- TEXT SHOWN -
☆ ☆ ☆
The completion of Ares Management Corporation’s acquisition of Landmark Partners marks a significant shift in the secondary solutions market, establishing a consolidated powerhouse in an asset class experiencing rapid growth. The deal, which finalized on June 2, 2021, brings together two major players positioned to reshape how institutional investors access secondary opportunities across alternative investments.
Strategic Rationale and Market Positioning
This combination addresses a critical inflection point in the secondaries industry. Landmark Partners arrives with formidable credentials: over three decades of operational history, $19.6 billion in assets under management as of March 2021, and a seasoned team spanning 150 professionals across six global locations. The firm’s track record speaks to its market standing—having sourced and evaluated more than 2,400 transactions with over 800 financial sponsors, Landmark has cultivated a roster of approximately 600 institutional investors who rely on its expertise in navigating secondary stakes across private equity, real estate, and infrastructure assets.
For Ares Management, which reported approximately $227 billion in global assets under management following the acquisition, the integration represents a strategic expansion into a market segment characterized by strong investor demand and structural growth tailwinds. The newly established Secondary Solutions Group consolidates these capabilities under a unified investment platform, enabling cross-asset class development and enhanced service delivery.
Leadership and Operational Structure
Francisco Borges and Timothy Haviland assume co-leadership roles within the Secondary Solutions Group, bringing complementary expertise to scale Landmark’s operations within the broader Ares ecosystem. Both executives emphasized alignment in organizational values and entrepreneurial culture as foundational elements for successfully integrating the two platforms. Haviland highlighted the long-standing professional relationship between the leadership teams, while Borges stressed the competitive advantages emerging from combining Landmark’s market specialization with Ares’ expansive network of sponsors and institutional clients.
☆ ☆ ☆
- EXERCISES -
A. Retype the passage from the article on Ares Management's acquisition of Landmark Partners between "For Ares Management, which" and "enhanced service delivery.", inclusive.
B. Echo the records from their first line through the line holding "I will 908,745.", inclusive.

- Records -
☆ ☆ ☆
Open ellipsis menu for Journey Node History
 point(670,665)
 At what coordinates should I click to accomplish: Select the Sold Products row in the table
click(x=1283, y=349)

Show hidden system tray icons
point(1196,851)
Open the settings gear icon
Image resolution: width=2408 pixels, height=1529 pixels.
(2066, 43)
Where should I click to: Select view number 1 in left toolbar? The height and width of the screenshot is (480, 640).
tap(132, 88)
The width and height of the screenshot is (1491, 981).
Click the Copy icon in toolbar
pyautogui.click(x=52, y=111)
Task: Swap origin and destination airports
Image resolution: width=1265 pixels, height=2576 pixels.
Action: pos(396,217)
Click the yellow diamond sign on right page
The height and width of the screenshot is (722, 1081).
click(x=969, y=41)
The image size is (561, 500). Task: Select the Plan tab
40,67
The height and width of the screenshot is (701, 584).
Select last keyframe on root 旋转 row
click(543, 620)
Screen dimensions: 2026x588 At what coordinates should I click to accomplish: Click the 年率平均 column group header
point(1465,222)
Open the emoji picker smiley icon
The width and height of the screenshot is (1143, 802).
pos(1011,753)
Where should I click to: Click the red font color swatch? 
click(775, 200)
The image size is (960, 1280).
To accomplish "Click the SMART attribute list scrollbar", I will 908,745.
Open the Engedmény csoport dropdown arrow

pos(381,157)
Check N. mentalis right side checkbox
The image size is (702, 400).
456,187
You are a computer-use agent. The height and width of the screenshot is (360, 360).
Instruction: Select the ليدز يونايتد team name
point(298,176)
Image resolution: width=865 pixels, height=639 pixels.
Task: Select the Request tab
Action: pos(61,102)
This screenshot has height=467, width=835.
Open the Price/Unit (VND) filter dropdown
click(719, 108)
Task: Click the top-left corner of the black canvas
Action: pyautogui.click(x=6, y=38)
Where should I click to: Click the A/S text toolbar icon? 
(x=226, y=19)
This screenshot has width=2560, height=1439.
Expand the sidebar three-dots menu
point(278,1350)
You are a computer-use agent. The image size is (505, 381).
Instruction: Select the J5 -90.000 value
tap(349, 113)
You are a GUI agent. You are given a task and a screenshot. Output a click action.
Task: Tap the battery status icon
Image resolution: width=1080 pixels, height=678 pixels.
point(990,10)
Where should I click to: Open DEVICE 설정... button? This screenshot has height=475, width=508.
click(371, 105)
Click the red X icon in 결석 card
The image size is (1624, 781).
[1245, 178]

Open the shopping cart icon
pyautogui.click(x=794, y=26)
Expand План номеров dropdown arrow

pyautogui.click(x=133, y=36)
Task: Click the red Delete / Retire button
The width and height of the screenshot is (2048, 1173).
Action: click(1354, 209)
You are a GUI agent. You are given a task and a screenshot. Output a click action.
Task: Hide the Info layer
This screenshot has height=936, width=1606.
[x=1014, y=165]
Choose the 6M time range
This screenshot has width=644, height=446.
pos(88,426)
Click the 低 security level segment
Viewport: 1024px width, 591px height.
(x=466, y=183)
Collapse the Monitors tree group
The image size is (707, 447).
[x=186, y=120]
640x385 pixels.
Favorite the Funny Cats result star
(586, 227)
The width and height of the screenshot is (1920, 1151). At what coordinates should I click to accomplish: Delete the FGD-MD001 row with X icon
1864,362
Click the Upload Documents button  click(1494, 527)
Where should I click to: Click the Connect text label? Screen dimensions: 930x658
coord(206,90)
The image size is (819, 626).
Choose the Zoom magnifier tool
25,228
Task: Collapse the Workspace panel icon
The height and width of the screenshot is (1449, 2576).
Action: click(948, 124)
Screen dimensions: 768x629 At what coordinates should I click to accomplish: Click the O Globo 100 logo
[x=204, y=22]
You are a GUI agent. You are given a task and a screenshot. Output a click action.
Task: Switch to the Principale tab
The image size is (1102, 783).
☆ ☆ ☆
- EXPECTED ANSWERS -
A.
For Ares Management, which reported approximately $227 billion in global assets under management following the acquisition, the integration represents a strategic expansion into a market segment characterized by strong investor demand and structural growth tailwinds. The newly established Secondary Solutions Group consolidates these capabilities under a unified investment platform, enabling cross-asset class development and enhanced service delivery.

B.
Open ellipsis menu for Journey Node History
 point(670,665)
 At what coordinates should I click to accomplish: Select the Sold Products row in the table
click(x=1283, y=349)

Show hidden system tray icons
point(1196,851)
Open the settings gear icon
Image resolution: width=2408 pixels, height=1529 pixels.
(2066, 43)
Where should I click to: Select view number 1 in left toolbar? The height and width of the screenshot is (480, 640).
tap(132, 88)
The width and height of the screenshot is (1491, 981).
Click the Copy icon in toolbar
pyautogui.click(x=52, y=111)
Task: Swap origin and destination airports
Image resolution: width=1265 pixels, height=2576 pixels.
Action: pos(396,217)
Click the yellow diamond sign on right page
The height and width of the screenshot is (722, 1081).
click(x=969, y=41)
The image size is (561, 500). Task: Select the Plan tab
40,67
The height and width of the screenshot is (701, 584).
Select last keyframe on root 旋转 row
click(543, 620)
Screen dimensions: 2026x588 At what coordinates should I click to accomplish: Click the 年率平均 column group header
point(1465,222)
Open the emoji picker smiley icon
The width and height of the screenshot is (1143, 802).
pos(1011,753)
Where should I click to: Click the red font color swatch? 
click(775, 200)
The image size is (960, 1280).
To accomplish "Click the SMART attribute list scrollbar", I will 908,745.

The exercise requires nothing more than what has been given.